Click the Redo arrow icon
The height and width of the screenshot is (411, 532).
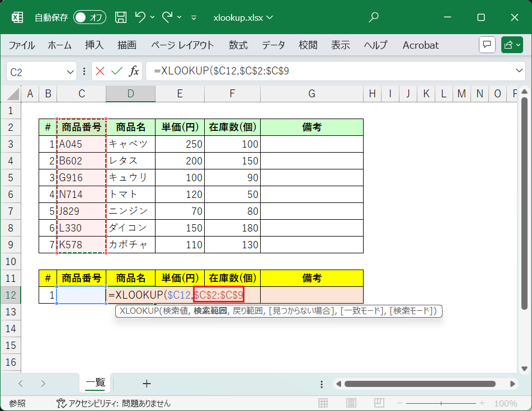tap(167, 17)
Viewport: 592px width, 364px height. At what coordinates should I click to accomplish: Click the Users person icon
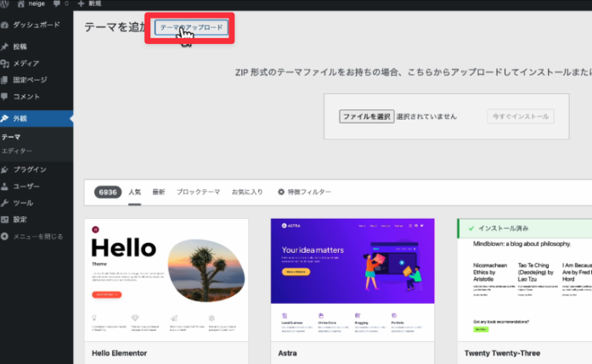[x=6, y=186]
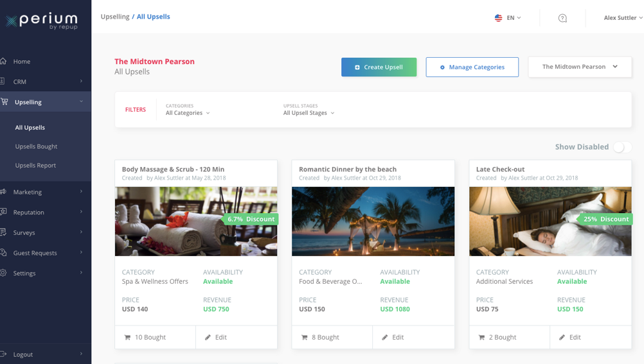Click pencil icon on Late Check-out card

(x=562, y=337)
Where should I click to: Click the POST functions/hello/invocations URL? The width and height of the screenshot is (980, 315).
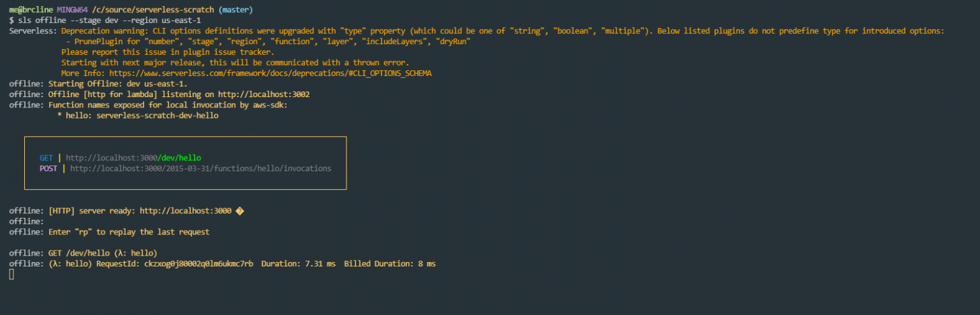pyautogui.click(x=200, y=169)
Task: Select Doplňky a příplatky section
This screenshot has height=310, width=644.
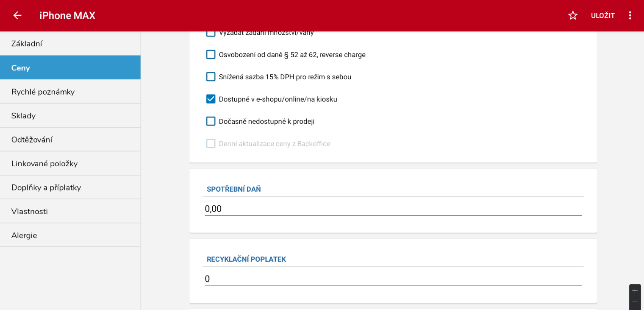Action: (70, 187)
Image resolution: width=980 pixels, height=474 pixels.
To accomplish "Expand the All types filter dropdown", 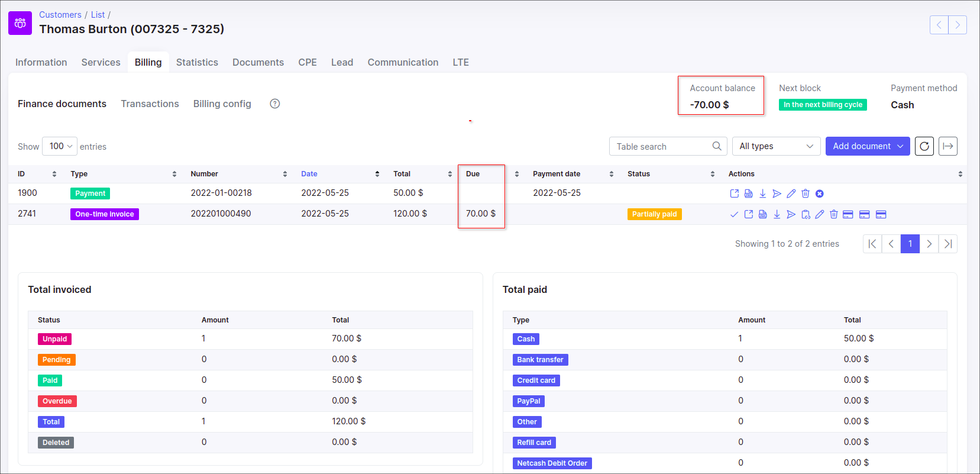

▸ **Exercise description**:
The entries above need to be transcribed exactly, with the images left out.

▸ **Solution**:
Click the Redo arrow icon
The height and width of the screenshot is (411, 532).
tap(167, 17)
Viewport: 592px width, 364px height. At what coordinates should I click to accomplish: Click the Users person icon
[x=6, y=186]
Click pencil icon on Late Check-out card

(x=562, y=337)
Where should I click to: Click the POST functions/hello/invocations URL? The width and height of the screenshot is (980, 315).
pyautogui.click(x=200, y=169)
Task: Select Doplňky a příplatky section
This screenshot has height=310, width=644.
Action: (70, 187)
Image resolution: width=980 pixels, height=474 pixels.
To accomplish "Expand the All types filter dropdown", 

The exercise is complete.